Пэтти нахмурилась, потом рассмеялась. – Я подумала, что если это мисс Холи, я могла бы пойти к ней, объяснить ситуацию и попросить допустить тебя к переэкзаменовке. Иногда мисс Холи бывает человеком. Но мисс Прескотт! Не удивительно, что ты провалилась. Я сама ее боюсь. Она единственная женщина, получившая степень в каком-то немецком университете, и кроме математики ее ничто в этом мире не интересует. Я не верю, что у этой женщины есть душа. Если бы сюда явился один из тех медиумов и дематериализовал ее, то все, что от нее осталось бы, это равносторонний треугольник.

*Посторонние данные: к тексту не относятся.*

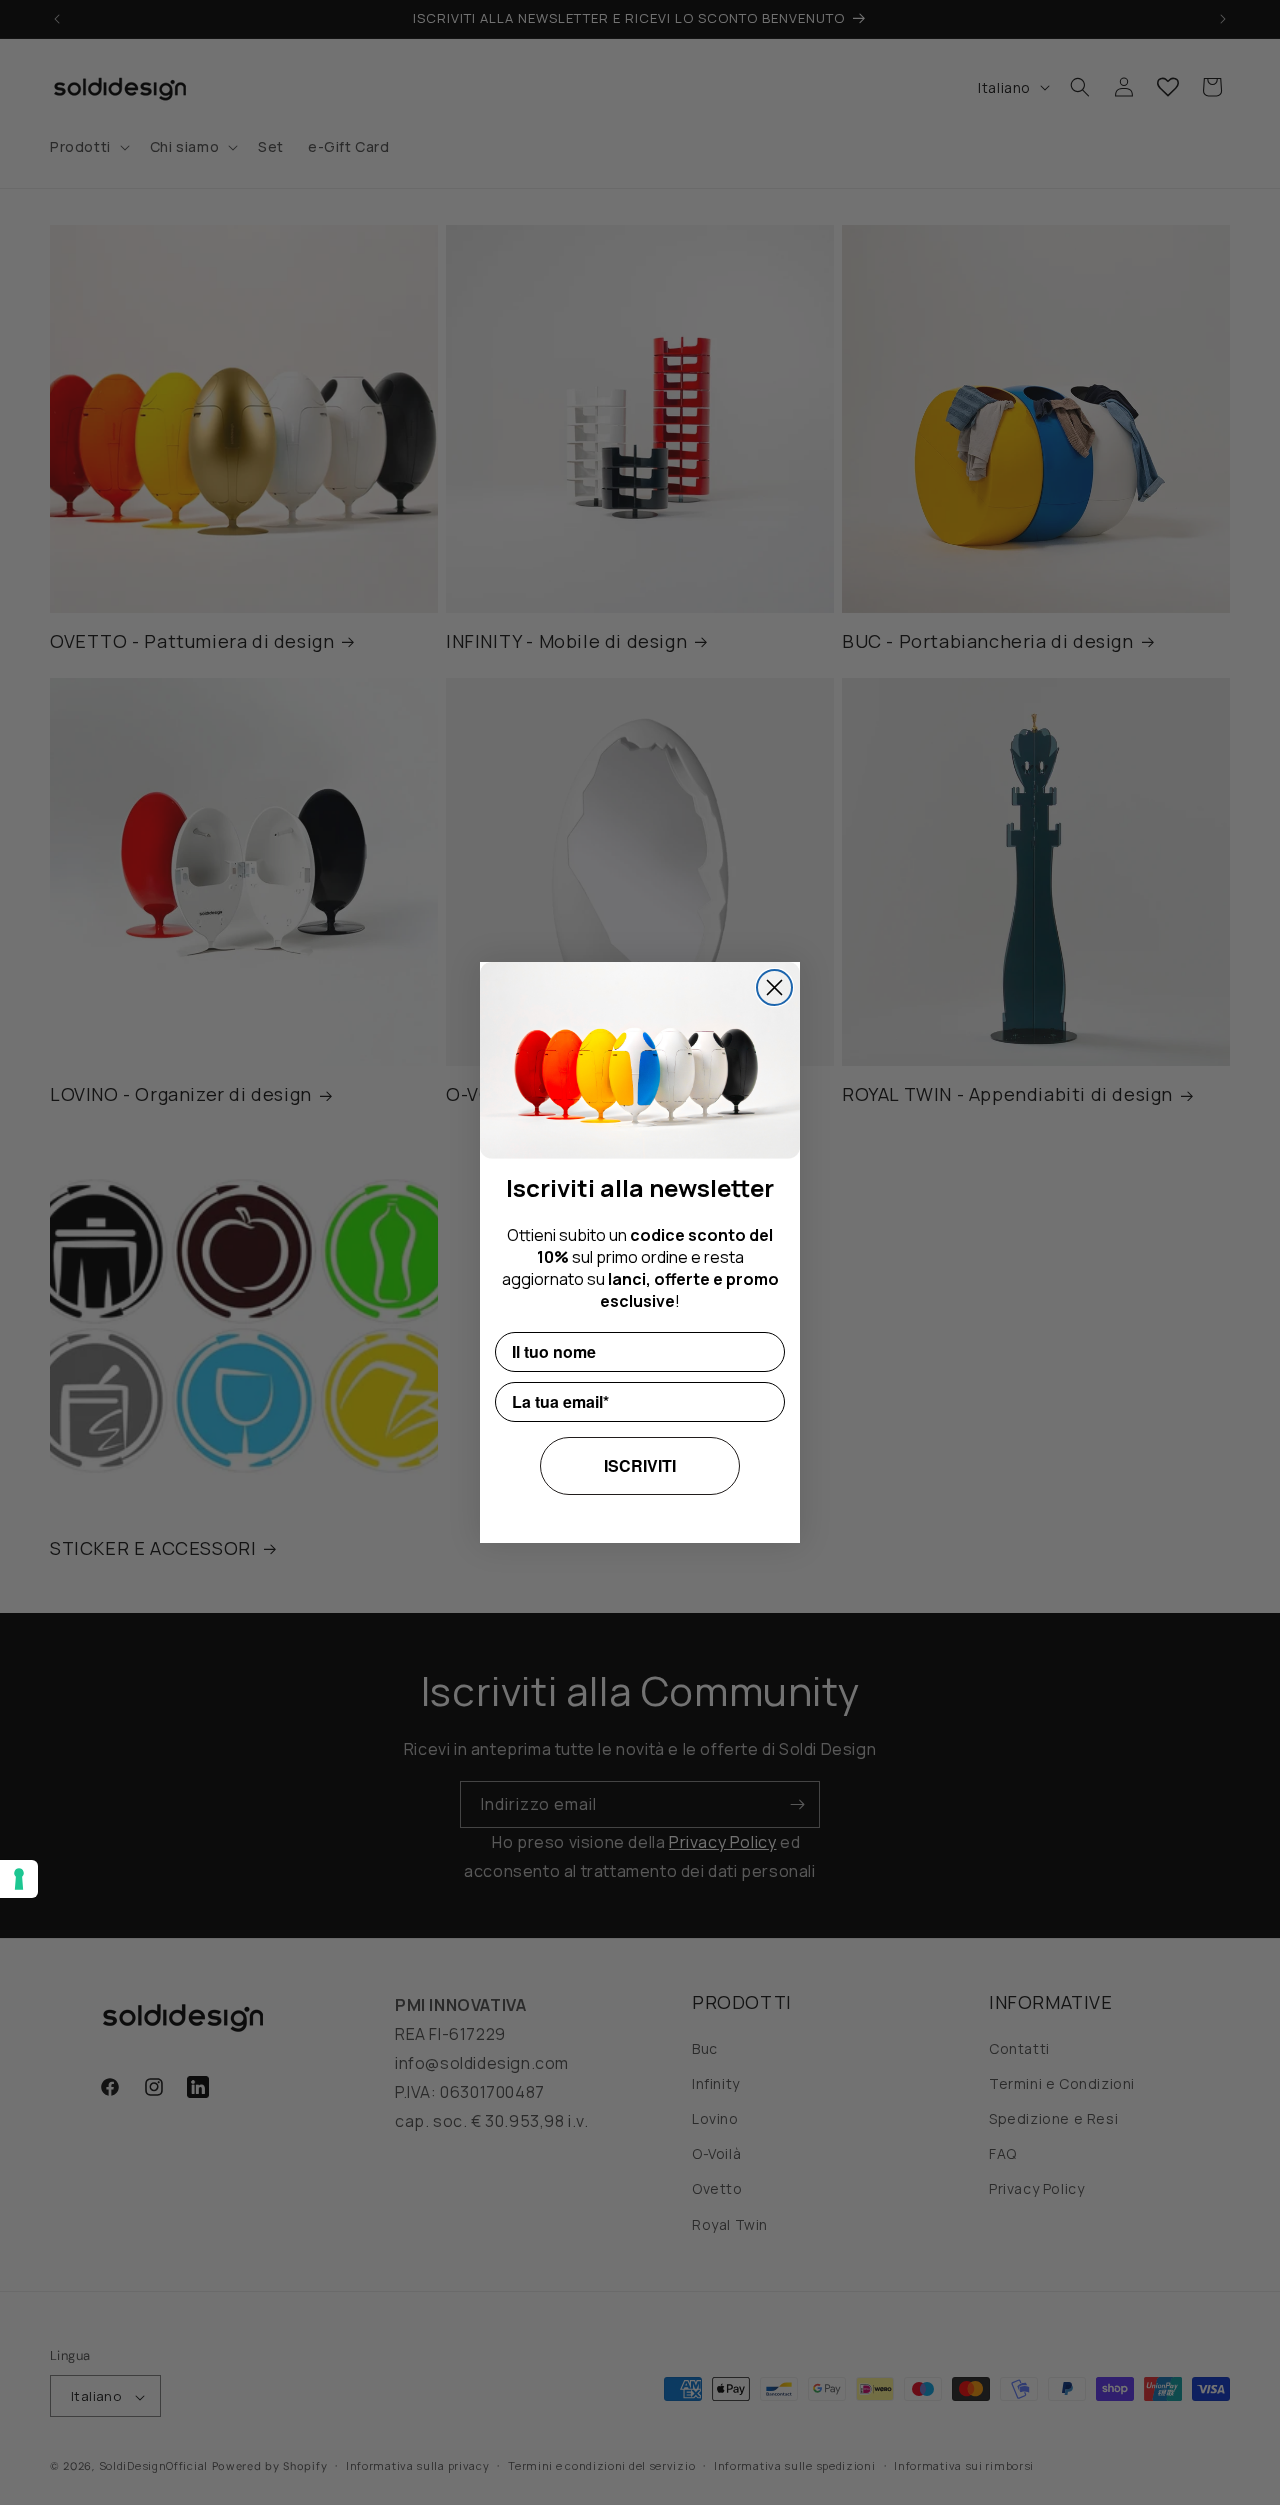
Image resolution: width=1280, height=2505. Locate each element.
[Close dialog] (774, 987)
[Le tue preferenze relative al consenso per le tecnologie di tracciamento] (19, 1879)
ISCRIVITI (640, 1465)
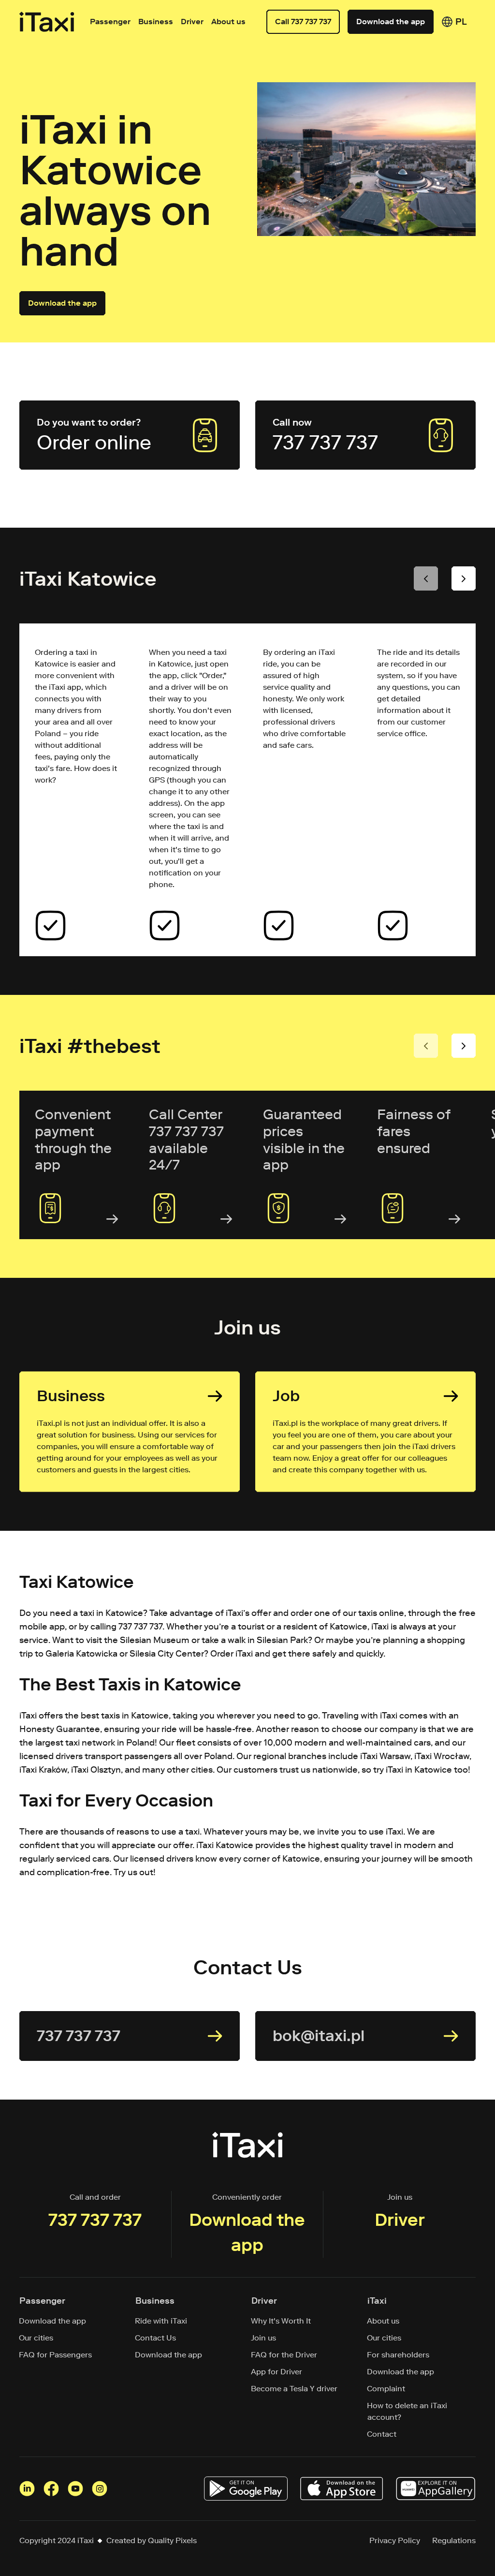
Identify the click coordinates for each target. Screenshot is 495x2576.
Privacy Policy (394, 2540)
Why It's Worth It (281, 2320)
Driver (192, 21)
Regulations (454, 2540)
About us (383, 2320)
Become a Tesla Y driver (294, 2388)
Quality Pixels (172, 2540)
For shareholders (398, 2354)
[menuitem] (461, 22)
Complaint (386, 2388)
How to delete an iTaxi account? (407, 2411)
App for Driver (276, 2371)
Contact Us (155, 2337)
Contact (381, 2434)
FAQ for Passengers (55, 2354)
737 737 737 (95, 2219)
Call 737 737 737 (303, 21)
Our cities (36, 2337)
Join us (263, 2337)
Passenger (110, 21)
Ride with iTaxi (161, 2320)
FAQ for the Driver (284, 2354)
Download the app (390, 21)
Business (155, 21)
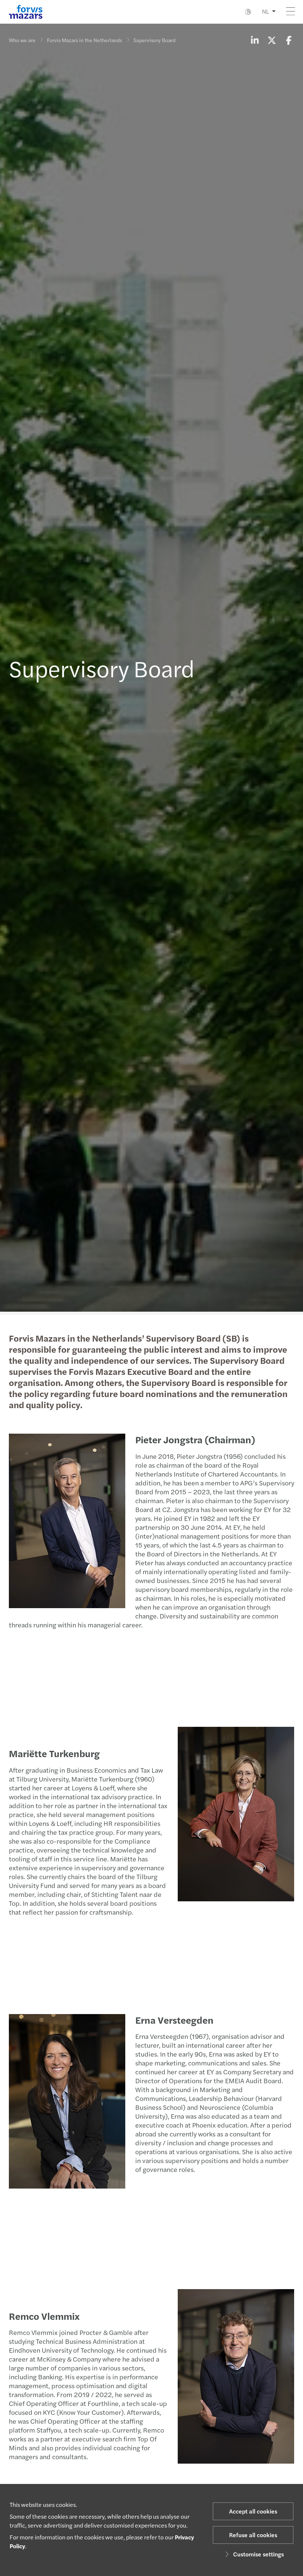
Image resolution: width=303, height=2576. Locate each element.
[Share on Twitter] (271, 40)
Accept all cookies (253, 2511)
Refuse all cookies (253, 2535)
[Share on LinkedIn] (254, 40)
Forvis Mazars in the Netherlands (84, 40)
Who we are (22, 40)
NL (265, 11)
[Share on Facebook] (288, 40)
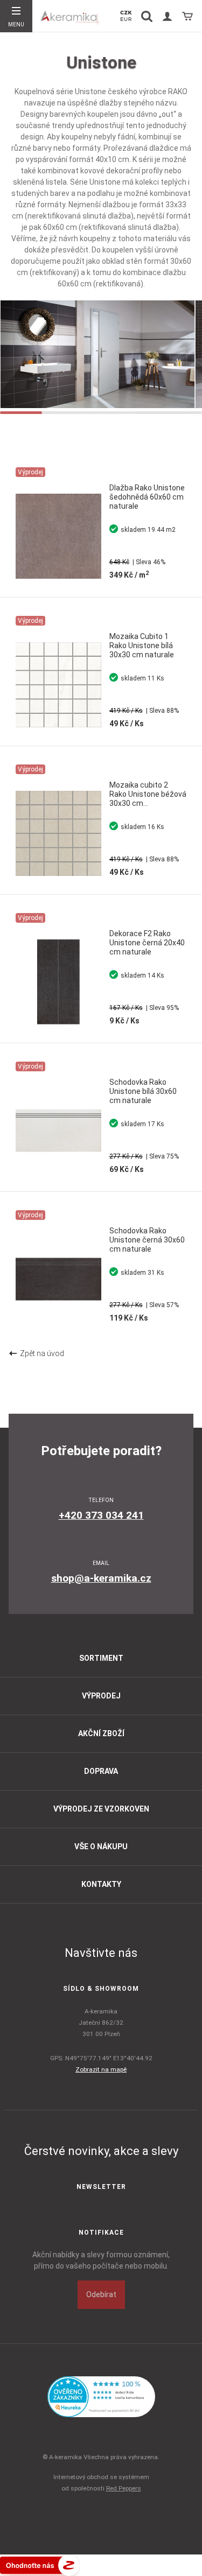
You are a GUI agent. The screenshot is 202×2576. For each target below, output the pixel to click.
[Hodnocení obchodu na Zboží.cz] (40, 2564)
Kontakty (101, 1884)
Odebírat (101, 2294)
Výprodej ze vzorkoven (101, 1809)
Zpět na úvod (40, 1353)
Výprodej (101, 1695)
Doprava (101, 1771)
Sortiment (101, 1658)
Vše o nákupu (101, 1846)
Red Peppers (123, 2488)
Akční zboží (101, 1733)
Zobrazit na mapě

Пэтти покачала головой. – Я боюсь, что спорить с таким человеком бессмысленно. Видишь ли, если она прозрела однажды, то это навсегда. Но не волнуйся, я сделаю все от меня зависящее. Я скажу ей, что ты нераскрытый математический гений; что это проявляется в латентной форме, но если она снова тебя протестирует, то обнаружит это. Ей должно это понравиться. Спокойной ночи. Засыпай и не беспокойся, – я с ней справлюсь.

– Спокойной ночи и спасибо тебе, Пэтти, – донесся из-под одеял довольно веселый голос.

Закрыв за собой дверь, Пэтти немного постояла в холле, обдумывая ситуацию. Оливия Коупленд была слишком ценной персоной, чтобы бросаться ею. Нужно заставить колледж осознать ее ценность. Но это было трудно осуществить. Пэтти уже пыталась заставить колледж осознавать другие вещи. Мисс Прескотт была единственным средством спасения, которое приходило ей на ум, и средством сомнительным. Ей вовсе не улыбалось наносить ей визит, но, по-видимому, ничего другого не оставалось. Она состроила гримаску и засмеялась. «Я сама веду себя, как первокурсница, – подумала она. – Ступай, Пэтти, и не дрогни перед трудностями»; не дав себе время засомневаться, она решительно поднялась по лестнице и постучала в дверь мисс Прескотт. И только тогда сообразила, что, возможно, следовало быть более дипломатичной и отложить свое дело до завтра. Но дверь отворилась прежде, чем она успела убежать, и она поняла, что кланяется в некотором замешательстве мисс Прескотт, которая держит в руке не учебник по исчислениям, а обыкновенный, ежедневный журнал.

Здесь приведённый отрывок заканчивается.